## Task goal
Show every line of the items below that contains the string "header", matching case exactly.

## Exercise inputs
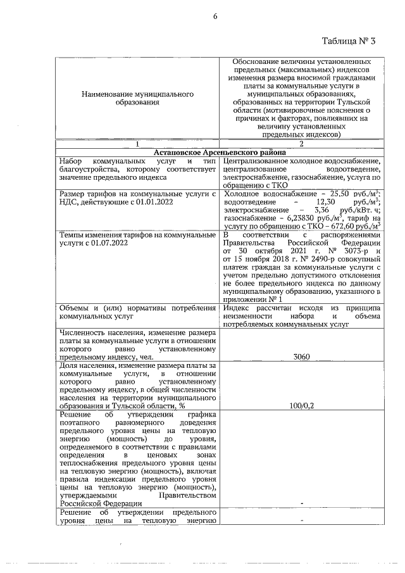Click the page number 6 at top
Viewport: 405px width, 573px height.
[x=215, y=16]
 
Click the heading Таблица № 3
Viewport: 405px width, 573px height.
[x=349, y=42]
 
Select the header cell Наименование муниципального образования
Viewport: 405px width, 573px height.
[x=137, y=98]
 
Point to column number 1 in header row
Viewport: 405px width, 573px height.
[x=137, y=144]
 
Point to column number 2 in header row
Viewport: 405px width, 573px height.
[x=301, y=144]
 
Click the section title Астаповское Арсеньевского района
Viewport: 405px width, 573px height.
[x=220, y=153]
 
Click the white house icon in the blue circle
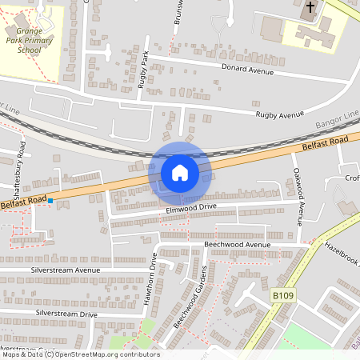[180, 172]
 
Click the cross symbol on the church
[310, 9]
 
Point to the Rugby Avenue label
[280, 115]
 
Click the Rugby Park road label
[145, 69]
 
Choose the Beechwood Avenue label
[238, 244]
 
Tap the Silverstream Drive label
[65, 314]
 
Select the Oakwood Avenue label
[298, 196]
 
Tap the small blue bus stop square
[50, 200]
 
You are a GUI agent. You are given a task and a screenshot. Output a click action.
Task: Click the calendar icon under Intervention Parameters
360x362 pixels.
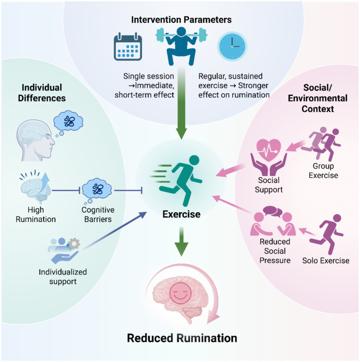point(128,46)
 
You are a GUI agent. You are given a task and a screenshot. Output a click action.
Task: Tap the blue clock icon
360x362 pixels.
point(232,46)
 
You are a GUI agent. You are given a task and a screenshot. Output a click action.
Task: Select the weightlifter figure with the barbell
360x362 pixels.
point(181,46)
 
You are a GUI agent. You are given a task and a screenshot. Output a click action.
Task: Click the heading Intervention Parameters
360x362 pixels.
point(181,20)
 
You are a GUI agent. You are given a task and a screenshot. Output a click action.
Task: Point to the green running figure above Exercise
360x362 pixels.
point(182,180)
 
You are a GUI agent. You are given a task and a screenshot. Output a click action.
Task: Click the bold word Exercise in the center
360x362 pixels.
point(181,214)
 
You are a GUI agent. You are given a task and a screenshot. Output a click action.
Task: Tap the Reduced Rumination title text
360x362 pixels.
point(182,338)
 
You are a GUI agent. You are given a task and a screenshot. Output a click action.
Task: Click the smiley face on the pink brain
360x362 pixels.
point(180,293)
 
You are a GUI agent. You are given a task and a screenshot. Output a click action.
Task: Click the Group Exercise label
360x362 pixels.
point(323,170)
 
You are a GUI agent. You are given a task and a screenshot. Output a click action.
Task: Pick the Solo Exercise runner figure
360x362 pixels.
point(326,234)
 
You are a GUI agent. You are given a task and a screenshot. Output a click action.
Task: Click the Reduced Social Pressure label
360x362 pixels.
point(275,251)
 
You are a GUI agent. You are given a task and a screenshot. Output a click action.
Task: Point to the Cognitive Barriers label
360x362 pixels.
point(98,215)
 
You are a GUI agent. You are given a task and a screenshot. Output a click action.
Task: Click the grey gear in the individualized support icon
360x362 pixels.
point(74,244)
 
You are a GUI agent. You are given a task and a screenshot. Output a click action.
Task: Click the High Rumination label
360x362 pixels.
point(36,215)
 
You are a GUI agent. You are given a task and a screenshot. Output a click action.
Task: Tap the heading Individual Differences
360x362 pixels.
point(42,93)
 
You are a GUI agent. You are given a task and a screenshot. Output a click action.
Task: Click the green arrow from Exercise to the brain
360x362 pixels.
point(182,241)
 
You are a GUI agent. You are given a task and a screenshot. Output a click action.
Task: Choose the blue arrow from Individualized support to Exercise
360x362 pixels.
point(115,231)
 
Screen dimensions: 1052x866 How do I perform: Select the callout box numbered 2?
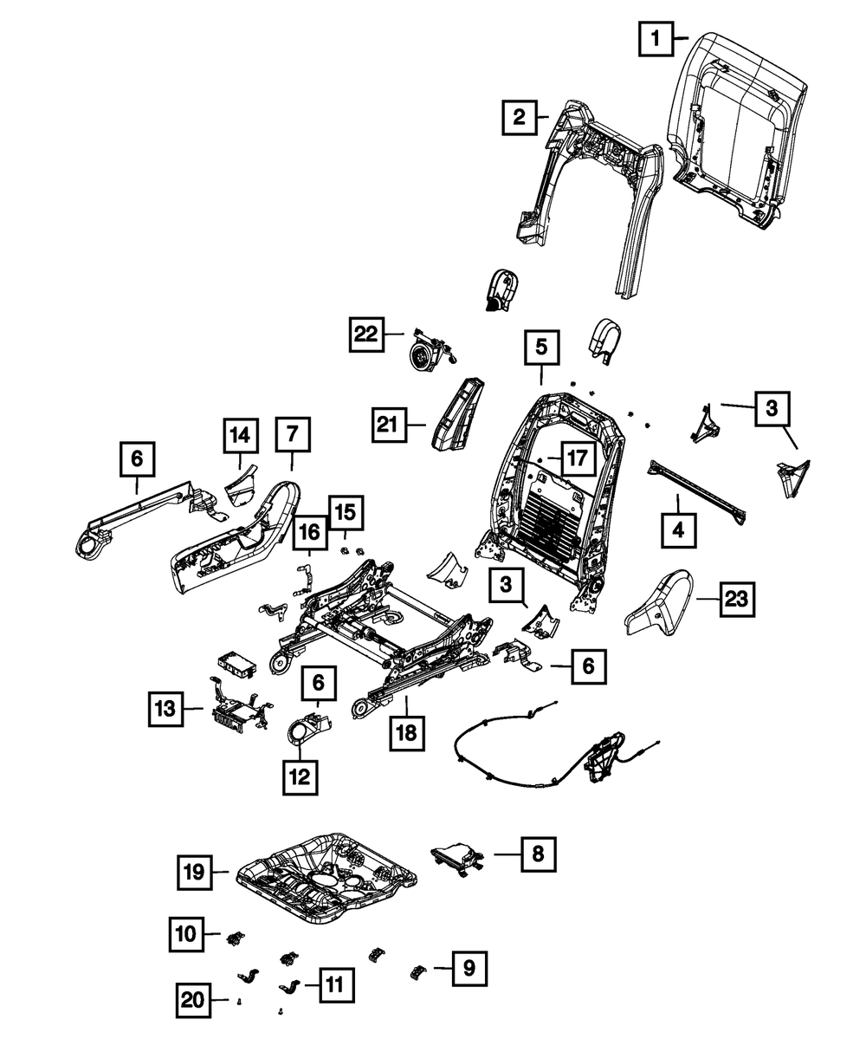pos(519,117)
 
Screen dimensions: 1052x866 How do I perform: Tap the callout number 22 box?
pos(368,334)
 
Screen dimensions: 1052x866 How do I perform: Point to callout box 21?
pos(391,424)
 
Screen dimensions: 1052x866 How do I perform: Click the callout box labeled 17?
pos(578,458)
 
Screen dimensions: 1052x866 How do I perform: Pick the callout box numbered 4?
pos(678,529)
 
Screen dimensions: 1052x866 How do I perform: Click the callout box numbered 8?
pos(538,854)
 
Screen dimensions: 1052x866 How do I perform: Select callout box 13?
pos(165,710)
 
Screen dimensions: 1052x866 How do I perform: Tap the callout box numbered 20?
pos(195,1000)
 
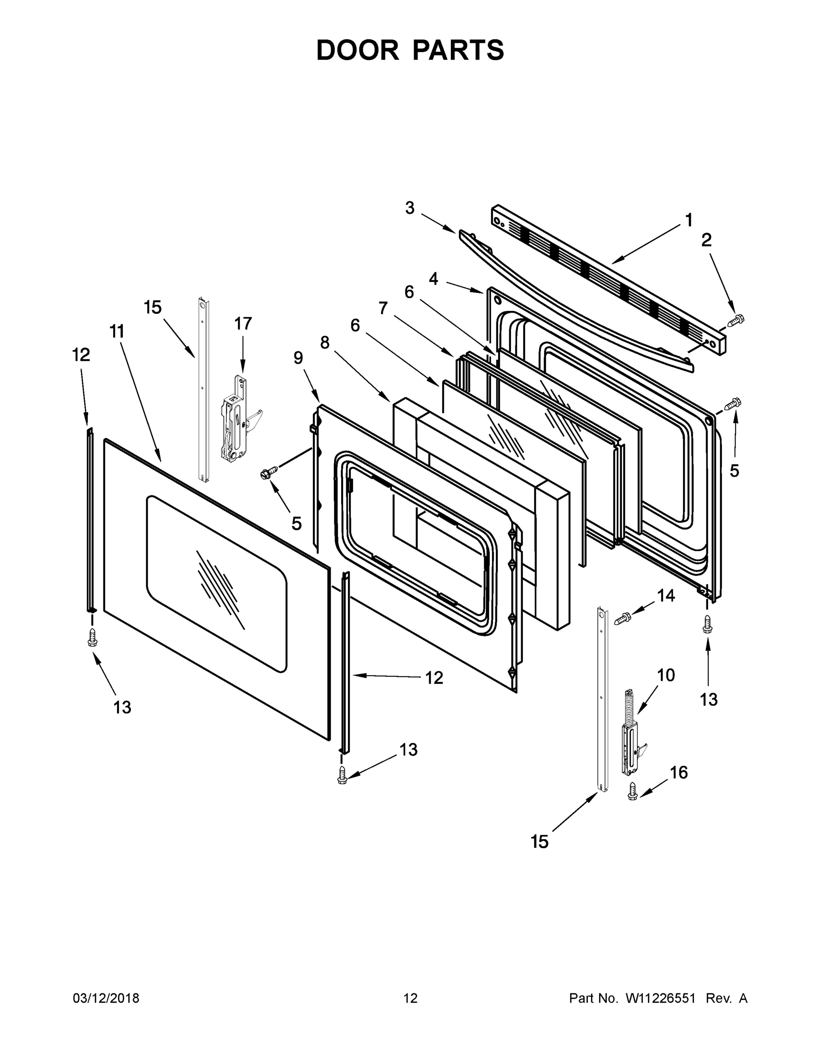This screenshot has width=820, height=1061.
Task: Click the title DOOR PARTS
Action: click(410, 50)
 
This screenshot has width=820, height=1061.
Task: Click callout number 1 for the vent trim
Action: click(688, 221)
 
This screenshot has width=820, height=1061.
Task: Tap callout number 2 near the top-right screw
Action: click(706, 240)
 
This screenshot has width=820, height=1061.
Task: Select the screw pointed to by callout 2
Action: click(736, 320)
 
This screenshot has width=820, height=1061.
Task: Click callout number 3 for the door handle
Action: click(410, 208)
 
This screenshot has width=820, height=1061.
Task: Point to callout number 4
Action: click(433, 279)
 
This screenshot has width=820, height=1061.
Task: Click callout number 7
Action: click(383, 308)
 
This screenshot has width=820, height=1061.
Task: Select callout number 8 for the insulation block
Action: click(325, 343)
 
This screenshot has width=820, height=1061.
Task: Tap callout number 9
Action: click(298, 358)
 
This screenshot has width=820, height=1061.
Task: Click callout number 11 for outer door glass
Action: click(117, 332)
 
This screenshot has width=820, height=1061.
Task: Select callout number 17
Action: click(243, 323)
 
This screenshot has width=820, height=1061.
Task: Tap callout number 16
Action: click(679, 772)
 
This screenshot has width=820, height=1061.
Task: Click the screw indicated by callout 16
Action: click(633, 790)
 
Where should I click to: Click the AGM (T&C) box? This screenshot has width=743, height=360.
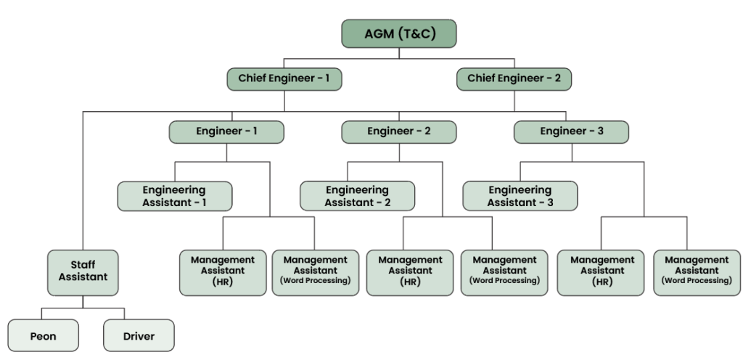point(399,34)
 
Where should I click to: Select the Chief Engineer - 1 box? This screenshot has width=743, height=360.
point(284,78)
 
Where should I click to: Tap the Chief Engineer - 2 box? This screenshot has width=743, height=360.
point(514,78)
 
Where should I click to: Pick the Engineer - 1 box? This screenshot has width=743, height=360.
point(226,131)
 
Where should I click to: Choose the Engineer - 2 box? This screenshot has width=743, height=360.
point(399,131)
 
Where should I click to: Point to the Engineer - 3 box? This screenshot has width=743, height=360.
point(571,131)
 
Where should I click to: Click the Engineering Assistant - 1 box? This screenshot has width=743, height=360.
point(175,196)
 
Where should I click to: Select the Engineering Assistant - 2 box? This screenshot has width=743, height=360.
point(358,196)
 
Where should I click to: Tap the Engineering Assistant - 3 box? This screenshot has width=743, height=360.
point(520,196)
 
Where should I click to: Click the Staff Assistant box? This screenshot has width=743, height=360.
point(83,272)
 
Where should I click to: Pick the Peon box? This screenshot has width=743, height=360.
point(43,336)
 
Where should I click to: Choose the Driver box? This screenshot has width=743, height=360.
point(139,336)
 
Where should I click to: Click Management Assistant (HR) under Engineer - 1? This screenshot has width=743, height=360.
point(223,272)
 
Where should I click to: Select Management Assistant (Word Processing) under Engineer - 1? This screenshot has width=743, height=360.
point(315,272)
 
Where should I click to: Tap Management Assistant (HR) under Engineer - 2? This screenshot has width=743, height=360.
point(410,272)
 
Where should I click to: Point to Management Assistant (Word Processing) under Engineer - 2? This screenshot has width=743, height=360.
point(504,272)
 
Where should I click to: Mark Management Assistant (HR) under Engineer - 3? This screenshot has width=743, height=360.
point(602,272)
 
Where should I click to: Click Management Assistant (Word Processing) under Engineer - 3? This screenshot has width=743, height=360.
point(697,272)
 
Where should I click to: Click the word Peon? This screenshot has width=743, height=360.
point(43,337)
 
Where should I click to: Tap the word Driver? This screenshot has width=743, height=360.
point(139,337)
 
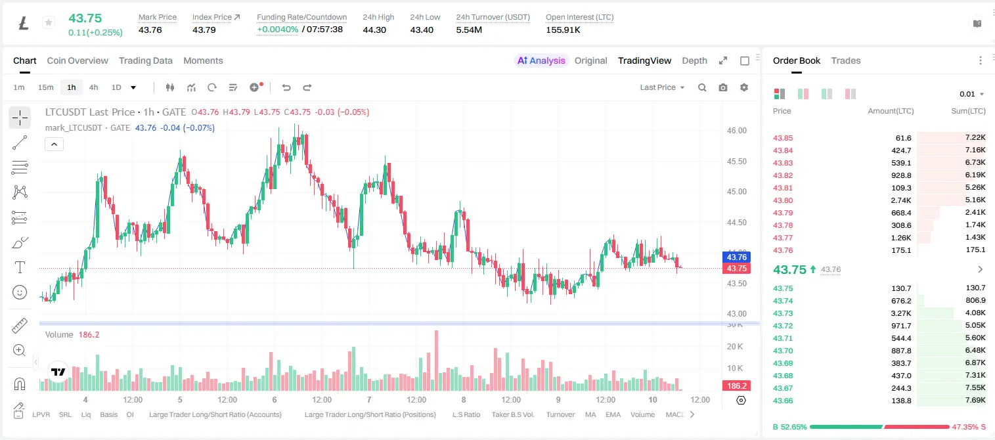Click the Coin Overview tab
point(77,60)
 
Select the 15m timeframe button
point(45,87)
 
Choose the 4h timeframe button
point(93,87)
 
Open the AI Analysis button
point(541,60)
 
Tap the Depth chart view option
point(694,60)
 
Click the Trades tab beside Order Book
point(846,60)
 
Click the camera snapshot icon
point(723,87)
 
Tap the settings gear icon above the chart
point(744,87)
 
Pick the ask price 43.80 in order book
point(783,200)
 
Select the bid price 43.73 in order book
point(783,313)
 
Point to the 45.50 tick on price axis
point(736,161)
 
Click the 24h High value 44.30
point(374,30)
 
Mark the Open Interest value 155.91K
point(563,30)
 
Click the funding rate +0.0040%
point(278,30)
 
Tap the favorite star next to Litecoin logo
point(49,22)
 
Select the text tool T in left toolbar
point(20,267)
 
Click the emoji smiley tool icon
point(20,292)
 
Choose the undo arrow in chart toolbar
point(286,87)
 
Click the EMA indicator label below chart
point(613,414)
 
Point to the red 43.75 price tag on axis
point(736,268)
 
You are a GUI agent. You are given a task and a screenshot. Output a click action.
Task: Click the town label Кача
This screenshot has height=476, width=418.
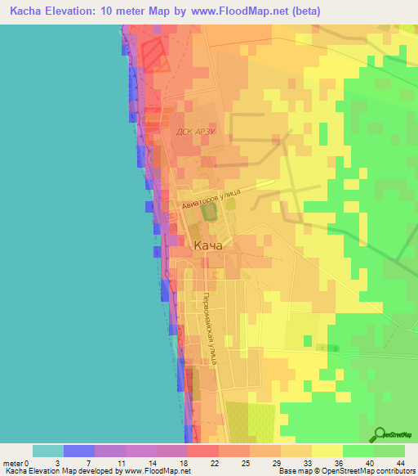point(208,245)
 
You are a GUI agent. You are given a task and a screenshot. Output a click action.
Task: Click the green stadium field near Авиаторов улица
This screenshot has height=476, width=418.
point(209,213)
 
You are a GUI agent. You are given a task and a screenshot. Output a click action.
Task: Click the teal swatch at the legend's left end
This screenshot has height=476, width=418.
point(47,451)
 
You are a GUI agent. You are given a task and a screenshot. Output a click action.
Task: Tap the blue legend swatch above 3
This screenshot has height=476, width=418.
point(78,451)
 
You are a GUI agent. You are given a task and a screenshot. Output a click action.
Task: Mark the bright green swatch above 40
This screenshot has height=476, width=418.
point(358,451)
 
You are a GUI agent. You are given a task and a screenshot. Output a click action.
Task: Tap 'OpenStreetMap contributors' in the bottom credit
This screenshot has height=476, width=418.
point(368,471)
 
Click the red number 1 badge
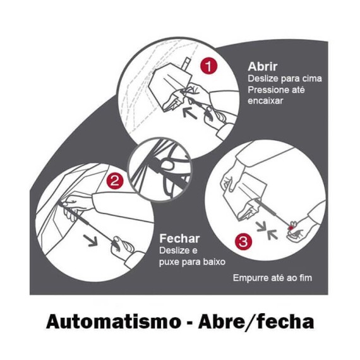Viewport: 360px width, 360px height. [208, 66]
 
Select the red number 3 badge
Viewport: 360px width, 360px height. [243, 241]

## Complete answer
Select the header cell Наименование муниципального образования
Point to column number 1 in header row
Point to column number 2 in header row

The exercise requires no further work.